[本文]
--

この記事は2022年4月19日に「The Finance」で公開された「【連載】証券会社のビジネスモデルの将来像」を一部編集し、転載したものです。
連載企画「金融機関のビジネスモデル変革」の第七弾では、証券会社のビジネスモデルを展望する。証券会社の本質的な役割と存在価値を改めて認識し、近年STO/NFT等によるデジタル証券への注目が高まってきているなかで、今後の証券業の変化と高度化に向けて解説する。
この記事のポイント
- 直接金融における資金の流動性の供給者として、証券会社の根本的な存在価値は普遍である。
- 一方で、国内証券市場におけるプレイヤーの変化、取引手数料の無料化の加速、スマートフォンの普及に伴う顧客チャネルの変化、テクノロジーの活用に伴う商品・取引形態、決済手段の変化、非証券業との連携の加速等、この20年間で事業環境はで大きく変貌した。
- 今後は、資金の流動性の更なるクロスボーダー化、少子高齢化の加速やデジタル世代の割合の増加、ファイアーウォール規制の緩和による銀証連携の更なる加速、金融サービス仲介法の施行による金融サービス仲介業者の増加、STO、NFT等のデジタル証券の普及を含めた投資の多様化等、証券会社はこの先10年の社会の姿を描きつつ、今後の経営戦略を定める必要がある。
証券会社の役割
証券会社の本質的な役割は、「ブローカー」、「ディーラー」、「アンダーライター」、「セリング」業務を営みながら、直接金融の資金の流動性の供給者として、企業や個人の余剰資金に流動性を施し、資金需要者に資金を行き渡らせることで、経済や産業の発展に貢献することである。
リテール部門、市場部門といったセカンダリービジネスにおいては、機関投資家、法人・個人投資家の余剰資金や運用資金を、今後価値を生み出すべく地域や企業・事業への投資へ導くことであるし、インベストメント・バンキング部門といたプライマリービジネスにおいては、企業の資金調達を支援し、またマーチャント・バンキング部門は証券会社自らが企業の成長に投資をするものである。

--

[指示]
1) 本文によると、証券会社は本質的な役割を果たすうえで、どのような業務を営むとされていますか。
2) 本文のうち、「- 一方で、国内証券市場にお」から始まり「経営戦略を定める必要がある。」で終わる部分を、一字一句違えずに書き写してください。
これらの項目は、本文とは別の出典から取られたものです。

(データファイルの一部)
--

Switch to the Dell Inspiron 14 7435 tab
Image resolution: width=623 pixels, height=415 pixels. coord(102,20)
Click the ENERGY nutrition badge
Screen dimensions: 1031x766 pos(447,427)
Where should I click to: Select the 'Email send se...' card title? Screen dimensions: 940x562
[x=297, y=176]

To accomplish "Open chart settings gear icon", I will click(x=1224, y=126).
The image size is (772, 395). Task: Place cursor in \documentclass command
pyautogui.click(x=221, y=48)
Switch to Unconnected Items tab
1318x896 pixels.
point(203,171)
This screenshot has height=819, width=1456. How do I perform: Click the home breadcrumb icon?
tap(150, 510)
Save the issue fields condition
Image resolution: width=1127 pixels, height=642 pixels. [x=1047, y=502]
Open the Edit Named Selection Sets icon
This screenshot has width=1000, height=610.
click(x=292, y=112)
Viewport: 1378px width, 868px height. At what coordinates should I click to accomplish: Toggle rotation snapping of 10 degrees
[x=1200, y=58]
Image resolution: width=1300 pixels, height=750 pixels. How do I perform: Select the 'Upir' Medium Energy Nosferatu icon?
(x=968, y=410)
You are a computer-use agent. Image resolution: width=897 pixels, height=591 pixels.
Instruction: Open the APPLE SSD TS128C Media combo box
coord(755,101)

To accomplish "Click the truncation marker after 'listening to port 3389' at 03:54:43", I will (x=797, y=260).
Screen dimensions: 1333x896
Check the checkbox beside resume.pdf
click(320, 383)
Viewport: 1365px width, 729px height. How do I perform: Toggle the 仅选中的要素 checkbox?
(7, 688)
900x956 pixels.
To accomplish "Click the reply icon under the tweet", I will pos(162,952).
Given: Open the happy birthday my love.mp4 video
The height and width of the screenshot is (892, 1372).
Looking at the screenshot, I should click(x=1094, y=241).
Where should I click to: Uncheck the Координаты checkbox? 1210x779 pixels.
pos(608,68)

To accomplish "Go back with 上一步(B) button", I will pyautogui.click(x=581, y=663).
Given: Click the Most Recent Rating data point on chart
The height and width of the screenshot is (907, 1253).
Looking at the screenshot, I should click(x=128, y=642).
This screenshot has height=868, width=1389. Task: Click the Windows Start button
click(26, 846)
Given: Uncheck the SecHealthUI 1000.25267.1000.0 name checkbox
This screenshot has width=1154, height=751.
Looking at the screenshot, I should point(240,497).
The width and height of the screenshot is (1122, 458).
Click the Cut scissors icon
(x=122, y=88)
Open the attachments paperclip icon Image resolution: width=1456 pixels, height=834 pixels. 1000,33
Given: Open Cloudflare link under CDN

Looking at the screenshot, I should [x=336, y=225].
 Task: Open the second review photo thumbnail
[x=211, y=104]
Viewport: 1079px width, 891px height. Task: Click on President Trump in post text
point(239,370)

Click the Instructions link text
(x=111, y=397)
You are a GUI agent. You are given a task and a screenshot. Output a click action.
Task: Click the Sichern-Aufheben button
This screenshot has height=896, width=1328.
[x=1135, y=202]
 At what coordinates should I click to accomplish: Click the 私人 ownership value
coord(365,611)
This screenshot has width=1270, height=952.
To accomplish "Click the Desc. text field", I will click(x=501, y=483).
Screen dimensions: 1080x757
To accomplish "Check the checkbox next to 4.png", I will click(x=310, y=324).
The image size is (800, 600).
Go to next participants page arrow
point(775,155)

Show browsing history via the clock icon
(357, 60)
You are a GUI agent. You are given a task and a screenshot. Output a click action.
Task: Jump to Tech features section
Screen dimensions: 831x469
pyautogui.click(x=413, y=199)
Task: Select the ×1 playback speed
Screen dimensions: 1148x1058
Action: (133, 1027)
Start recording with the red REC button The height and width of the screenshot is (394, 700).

--

[課題別解答]
1) 「ブローカー」、「ディーラー」、「アンダーライター」、「セリング」業務です。

2)
- 一方で、国内証券市場におけるプレイヤーの変化、取引手数料の無料化の加速、スマートフォンの普及に伴う顧客チャネルの変化、テクノロジーの活用に伴う商品・取引形態、決済手段の変化、非証券業との連携の加速等、この20年間で事業環境はで大きく変貌した。
- 今後は、資金の流動性の更なるクロスボーダー化、少子高齢化の加速やデジタル世代の割合の増加、ファイアーウォール規制の緩和による銀証連携の更なる加速、金融サービス仲介法の施行による金融サービス仲介業者の増加、STO、NFT等のデジタル証券の普及を含めた投資の多様化等、証券会社はこの先10年の社会の姿を描きつつ、今後の経営戦略を定める必要がある。